WORK INSTRUCTION: The lines to reproduce run from the one containing "This screenshot has width=1400, height=862." through the end of the records below. Reproduce them exactly and add nothing.

*** PROVIDED RECORDS ***

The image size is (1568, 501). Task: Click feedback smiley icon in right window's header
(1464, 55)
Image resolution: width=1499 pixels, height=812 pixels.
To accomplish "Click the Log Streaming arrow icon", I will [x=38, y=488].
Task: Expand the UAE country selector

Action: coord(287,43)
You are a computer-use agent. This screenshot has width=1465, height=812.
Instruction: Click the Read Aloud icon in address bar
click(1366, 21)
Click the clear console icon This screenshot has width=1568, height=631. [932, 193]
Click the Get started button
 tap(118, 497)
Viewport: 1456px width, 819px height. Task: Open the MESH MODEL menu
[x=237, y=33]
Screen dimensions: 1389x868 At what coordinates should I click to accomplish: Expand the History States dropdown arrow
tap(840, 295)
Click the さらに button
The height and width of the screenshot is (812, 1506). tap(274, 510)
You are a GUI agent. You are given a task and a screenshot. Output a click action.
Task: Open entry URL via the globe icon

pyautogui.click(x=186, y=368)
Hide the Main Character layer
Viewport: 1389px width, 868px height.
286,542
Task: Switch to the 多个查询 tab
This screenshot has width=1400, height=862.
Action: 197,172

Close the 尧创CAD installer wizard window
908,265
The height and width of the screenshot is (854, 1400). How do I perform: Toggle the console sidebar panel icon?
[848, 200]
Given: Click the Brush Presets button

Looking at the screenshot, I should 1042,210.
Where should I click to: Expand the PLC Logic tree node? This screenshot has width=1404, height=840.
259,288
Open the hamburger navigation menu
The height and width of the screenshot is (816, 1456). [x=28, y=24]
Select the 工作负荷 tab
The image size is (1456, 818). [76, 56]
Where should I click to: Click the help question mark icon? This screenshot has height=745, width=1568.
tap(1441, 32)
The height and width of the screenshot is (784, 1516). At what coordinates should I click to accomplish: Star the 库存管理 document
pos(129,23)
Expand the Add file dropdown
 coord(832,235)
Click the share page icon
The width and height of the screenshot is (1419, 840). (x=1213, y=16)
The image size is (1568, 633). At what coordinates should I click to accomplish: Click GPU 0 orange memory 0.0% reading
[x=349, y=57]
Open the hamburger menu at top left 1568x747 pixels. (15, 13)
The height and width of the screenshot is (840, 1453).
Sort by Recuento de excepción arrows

*** End of PROVIDED RECORDS ***

TASK ANSWER:
This screenshot has width=1400, height=862.
Action: 197,172

Close the 尧创CAD installer wizard window
908,265
The height and width of the screenshot is (854, 1400). How do I perform: Toggle the console sidebar panel icon?
[848, 200]
Given: Click the Brush Presets button

Looking at the screenshot, I should 1042,210.
Where should I click to: Expand the PLC Logic tree node? This screenshot has width=1404, height=840.
259,288
Open the hamburger navigation menu
The height and width of the screenshot is (816, 1456). [x=28, y=24]
Select the 工作负荷 tab
The image size is (1456, 818). [76, 56]
Where should I click to: Click the help question mark icon? This screenshot has height=745, width=1568.
tap(1441, 32)
The height and width of the screenshot is (784, 1516). At what coordinates should I click to accomplish: Star the 库存管理 document
pos(129,23)
Expand the Add file dropdown
 coord(832,235)
Click the share page icon
The width and height of the screenshot is (1419, 840). (x=1213, y=16)
The image size is (1568, 633). At what coordinates should I click to accomplish: Click GPU 0 orange memory 0.0% reading
[x=349, y=57]
Open the hamburger menu at top left 1568x747 pixels. (15, 13)
The height and width of the screenshot is (840, 1453).
Sort by Recuento de excepción arrows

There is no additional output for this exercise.